CBS News has reported that the shooter may have told some of his classmates about his plans a day or two ago, but those students apparently did nothing to stop him.

That’s distressing to Laura McNeal, a Faculty Fellow at the Charles Hamilton Houston Institute at Harvard Law School. One of her areas of expertise is school safety and incidents just like this one. She says all too often, others in the school see warning signs but don’t know what to do.

WBZ-TV’s Jim Armstrong reports

“Until we can create a school culture and climate where kids are comfortable coming to adults I think unfortunately we’re not going to solve this issue,” McNeal says.

McNeal and her colleagues are working on a framework that could help students, teachers, school resource officers, and administrators figure out a way to intervene when they think something is wrong.

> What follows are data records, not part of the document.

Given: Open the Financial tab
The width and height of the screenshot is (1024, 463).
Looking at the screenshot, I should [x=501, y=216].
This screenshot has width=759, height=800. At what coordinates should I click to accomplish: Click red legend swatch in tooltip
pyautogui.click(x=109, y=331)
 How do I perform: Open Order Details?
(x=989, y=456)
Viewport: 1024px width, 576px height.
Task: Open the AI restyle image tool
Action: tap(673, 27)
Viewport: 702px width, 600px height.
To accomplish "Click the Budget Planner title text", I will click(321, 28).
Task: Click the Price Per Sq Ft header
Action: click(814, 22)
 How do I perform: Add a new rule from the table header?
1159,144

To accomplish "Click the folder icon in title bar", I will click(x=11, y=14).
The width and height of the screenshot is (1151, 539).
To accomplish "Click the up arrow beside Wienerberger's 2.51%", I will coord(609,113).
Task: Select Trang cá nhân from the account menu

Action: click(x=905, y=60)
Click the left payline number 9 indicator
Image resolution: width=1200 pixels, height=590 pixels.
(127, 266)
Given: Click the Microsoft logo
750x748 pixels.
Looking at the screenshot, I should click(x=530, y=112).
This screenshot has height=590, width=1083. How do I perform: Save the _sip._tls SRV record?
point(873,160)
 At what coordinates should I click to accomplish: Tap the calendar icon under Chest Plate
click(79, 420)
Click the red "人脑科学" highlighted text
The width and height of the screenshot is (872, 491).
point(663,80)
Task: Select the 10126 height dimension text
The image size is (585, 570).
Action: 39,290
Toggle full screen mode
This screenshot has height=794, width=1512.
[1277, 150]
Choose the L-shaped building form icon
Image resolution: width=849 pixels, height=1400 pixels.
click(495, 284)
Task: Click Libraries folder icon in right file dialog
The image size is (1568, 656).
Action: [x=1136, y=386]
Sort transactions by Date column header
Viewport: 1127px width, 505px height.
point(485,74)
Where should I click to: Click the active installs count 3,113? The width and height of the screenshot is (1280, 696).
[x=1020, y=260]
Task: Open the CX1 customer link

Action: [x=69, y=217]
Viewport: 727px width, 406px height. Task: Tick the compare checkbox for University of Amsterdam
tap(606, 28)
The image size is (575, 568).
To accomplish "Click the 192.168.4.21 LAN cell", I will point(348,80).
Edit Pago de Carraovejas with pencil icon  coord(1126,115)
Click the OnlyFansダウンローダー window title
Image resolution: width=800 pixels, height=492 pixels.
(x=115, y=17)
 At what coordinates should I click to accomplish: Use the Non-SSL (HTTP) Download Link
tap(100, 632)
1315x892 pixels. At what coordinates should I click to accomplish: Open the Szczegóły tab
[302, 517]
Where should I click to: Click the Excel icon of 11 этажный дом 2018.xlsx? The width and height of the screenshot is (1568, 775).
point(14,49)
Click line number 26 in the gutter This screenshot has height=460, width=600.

“As we typically hear after these types tragic events, you always hear there are warning signs,” she says. Often, people will later report that, “the child was acting erratically, or [was] depressed.”

In such cases, she says, if people knew what to do and where to go, it’s possible the problem would never rise to the level of a shooting. McNeal thinks that new standards could be instituted at the national level and eventually filter down to individual districts – and then school-by-school – meeting the specific needs of each circumstance.

“We’re not powerless,” she says. “Again, the key is preventative, preventative, preventative — recognizing the early warning signs and taking action.”